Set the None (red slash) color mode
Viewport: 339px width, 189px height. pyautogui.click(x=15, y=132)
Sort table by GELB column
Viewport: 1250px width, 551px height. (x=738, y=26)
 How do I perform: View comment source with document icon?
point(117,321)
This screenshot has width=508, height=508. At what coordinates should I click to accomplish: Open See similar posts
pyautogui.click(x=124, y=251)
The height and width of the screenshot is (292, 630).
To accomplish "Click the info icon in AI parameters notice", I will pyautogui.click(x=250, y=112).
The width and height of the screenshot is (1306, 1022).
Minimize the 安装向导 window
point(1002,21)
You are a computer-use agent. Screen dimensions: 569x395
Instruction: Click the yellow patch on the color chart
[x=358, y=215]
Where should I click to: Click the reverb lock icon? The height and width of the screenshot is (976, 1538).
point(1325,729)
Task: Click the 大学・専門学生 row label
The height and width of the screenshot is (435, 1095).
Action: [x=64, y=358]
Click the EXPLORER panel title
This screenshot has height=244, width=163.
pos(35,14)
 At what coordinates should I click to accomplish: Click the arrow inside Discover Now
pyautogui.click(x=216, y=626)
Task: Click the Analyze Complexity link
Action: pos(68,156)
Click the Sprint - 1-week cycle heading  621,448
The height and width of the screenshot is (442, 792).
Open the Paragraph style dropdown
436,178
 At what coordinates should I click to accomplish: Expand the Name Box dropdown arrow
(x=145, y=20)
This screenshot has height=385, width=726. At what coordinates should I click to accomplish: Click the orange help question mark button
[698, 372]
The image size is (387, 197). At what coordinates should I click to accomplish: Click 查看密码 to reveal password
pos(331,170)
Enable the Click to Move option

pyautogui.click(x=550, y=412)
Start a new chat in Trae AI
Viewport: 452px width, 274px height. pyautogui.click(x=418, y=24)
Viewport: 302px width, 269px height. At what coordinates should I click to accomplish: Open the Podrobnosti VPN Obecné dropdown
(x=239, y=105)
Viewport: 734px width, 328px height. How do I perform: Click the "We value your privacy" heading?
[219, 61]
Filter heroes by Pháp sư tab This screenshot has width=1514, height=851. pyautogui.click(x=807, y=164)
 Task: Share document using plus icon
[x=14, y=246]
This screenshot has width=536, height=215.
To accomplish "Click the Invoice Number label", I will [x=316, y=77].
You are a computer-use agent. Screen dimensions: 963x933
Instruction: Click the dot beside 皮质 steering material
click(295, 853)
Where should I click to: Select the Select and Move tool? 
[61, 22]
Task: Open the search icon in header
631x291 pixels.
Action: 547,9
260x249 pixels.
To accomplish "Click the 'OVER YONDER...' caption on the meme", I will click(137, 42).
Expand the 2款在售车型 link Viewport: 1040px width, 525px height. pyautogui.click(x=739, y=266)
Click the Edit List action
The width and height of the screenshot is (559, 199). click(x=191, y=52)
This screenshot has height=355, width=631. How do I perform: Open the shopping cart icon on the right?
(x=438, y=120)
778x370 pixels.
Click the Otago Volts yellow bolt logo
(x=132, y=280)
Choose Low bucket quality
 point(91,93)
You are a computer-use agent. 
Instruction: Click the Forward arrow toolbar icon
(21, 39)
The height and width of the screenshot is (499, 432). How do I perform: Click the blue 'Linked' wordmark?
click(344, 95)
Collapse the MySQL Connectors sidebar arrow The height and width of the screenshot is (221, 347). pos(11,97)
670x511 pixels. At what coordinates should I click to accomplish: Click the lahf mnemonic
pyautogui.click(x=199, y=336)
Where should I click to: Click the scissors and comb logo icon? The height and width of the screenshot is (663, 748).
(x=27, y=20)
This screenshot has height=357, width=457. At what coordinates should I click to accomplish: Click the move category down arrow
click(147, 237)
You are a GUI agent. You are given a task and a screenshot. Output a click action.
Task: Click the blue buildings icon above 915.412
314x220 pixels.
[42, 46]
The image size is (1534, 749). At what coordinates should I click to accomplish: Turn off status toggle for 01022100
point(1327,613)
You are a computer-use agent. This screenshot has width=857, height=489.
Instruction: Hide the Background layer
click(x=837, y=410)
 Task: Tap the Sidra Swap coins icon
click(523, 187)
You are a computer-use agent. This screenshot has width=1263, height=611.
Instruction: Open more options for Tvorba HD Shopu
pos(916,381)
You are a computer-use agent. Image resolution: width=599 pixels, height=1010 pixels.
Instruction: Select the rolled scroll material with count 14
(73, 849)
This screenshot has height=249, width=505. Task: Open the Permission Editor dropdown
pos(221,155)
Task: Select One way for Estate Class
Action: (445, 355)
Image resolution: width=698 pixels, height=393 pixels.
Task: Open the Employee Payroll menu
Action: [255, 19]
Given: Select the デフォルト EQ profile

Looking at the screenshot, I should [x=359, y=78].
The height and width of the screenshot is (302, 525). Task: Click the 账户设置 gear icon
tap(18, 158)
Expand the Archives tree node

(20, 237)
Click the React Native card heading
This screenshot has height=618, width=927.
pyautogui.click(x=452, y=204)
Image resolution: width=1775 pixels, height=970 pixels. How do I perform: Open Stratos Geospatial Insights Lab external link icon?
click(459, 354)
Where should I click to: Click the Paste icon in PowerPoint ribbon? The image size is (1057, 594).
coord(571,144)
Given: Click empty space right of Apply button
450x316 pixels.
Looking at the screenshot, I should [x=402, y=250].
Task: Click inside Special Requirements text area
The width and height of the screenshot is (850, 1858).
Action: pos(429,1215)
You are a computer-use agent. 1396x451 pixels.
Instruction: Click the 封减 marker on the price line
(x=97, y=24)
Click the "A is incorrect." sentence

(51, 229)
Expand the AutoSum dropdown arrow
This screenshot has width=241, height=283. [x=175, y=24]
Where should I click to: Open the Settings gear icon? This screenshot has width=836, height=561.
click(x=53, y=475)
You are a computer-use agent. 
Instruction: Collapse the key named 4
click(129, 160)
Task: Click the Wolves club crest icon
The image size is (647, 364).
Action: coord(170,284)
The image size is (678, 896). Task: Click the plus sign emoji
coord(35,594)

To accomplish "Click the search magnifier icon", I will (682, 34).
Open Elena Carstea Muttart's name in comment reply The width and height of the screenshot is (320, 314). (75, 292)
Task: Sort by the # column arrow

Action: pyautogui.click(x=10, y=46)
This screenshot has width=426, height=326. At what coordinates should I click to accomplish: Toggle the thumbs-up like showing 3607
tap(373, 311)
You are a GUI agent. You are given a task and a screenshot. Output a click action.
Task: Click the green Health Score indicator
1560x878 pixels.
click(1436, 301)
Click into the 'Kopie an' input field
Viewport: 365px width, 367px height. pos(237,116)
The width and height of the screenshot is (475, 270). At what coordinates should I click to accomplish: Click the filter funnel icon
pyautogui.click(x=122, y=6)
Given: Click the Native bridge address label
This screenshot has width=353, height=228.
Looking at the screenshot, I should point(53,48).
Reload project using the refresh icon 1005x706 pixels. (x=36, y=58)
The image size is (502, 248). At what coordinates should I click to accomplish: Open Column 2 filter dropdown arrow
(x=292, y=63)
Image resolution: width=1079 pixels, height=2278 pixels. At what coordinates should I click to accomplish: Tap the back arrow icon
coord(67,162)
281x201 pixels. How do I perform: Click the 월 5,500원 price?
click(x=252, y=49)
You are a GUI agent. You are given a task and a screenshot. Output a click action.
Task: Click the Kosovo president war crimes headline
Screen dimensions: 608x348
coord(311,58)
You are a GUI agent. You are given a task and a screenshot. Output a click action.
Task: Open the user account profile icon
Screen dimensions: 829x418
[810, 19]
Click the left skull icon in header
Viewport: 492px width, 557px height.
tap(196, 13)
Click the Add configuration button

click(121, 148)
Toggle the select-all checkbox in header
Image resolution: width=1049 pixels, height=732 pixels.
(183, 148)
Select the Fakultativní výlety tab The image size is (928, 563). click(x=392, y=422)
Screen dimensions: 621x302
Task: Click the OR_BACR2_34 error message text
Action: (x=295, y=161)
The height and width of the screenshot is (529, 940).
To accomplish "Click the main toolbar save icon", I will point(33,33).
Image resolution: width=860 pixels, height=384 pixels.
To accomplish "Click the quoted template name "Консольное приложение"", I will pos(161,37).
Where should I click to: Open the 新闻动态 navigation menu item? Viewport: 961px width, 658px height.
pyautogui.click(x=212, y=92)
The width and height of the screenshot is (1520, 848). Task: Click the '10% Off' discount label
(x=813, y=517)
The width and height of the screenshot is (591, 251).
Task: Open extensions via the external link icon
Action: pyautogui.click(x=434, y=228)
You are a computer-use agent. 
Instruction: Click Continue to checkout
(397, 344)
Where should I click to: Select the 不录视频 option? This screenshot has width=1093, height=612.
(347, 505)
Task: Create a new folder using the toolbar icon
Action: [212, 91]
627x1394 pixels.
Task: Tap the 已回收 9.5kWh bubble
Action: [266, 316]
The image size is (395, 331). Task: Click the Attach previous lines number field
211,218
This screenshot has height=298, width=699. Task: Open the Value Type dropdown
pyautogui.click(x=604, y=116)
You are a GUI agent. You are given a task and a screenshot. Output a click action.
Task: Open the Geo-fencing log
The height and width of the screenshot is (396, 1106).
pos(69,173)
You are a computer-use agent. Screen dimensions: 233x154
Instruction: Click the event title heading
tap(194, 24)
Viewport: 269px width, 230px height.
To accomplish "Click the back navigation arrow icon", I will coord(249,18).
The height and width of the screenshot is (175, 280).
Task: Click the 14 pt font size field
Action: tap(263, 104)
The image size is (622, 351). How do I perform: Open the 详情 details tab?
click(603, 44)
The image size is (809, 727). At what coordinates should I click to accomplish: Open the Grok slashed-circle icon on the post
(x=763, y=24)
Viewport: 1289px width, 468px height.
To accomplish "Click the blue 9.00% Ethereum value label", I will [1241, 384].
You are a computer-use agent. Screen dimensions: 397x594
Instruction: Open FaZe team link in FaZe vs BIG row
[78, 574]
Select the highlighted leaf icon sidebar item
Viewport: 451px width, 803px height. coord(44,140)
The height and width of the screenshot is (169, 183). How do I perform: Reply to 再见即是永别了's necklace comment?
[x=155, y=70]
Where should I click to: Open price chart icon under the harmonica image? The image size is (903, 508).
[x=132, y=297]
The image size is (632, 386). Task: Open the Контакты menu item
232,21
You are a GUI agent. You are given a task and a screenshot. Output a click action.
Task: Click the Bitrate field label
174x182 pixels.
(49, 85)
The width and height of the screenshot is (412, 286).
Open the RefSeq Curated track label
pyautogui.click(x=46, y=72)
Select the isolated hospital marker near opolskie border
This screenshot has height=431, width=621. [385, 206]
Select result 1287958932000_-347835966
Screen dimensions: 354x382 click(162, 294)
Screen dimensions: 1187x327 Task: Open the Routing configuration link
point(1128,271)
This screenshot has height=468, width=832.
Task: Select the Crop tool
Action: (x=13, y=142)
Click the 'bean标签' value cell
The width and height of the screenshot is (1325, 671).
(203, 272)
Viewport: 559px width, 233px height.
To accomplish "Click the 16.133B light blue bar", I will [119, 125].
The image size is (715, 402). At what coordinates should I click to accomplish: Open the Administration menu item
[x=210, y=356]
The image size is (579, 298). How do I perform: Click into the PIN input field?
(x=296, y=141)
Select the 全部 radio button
□ □ □
# The task:
Would you print exactly and only the lines of the material above that run from the line with "Where should I click to: Open the Settings" through the line with "Open Elena Carstea", both included?

# Reply:
Where should I click to: Open the Settings gear icon? This screenshot has width=836, height=561.
click(x=53, y=475)
You are a computer-use agent. 
Instruction: Collapse the key named 4
click(129, 160)
Task: Click the Wolves club crest icon
The image size is (647, 364).
Action: coord(170,284)
The image size is (678, 896). Task: Click the plus sign emoji
coord(35,594)

To accomplish "Click the search magnifier icon", I will (682, 34).
Open Elena Carstea Muttart's name in comment reply The width and height of the screenshot is (320, 314). (75, 292)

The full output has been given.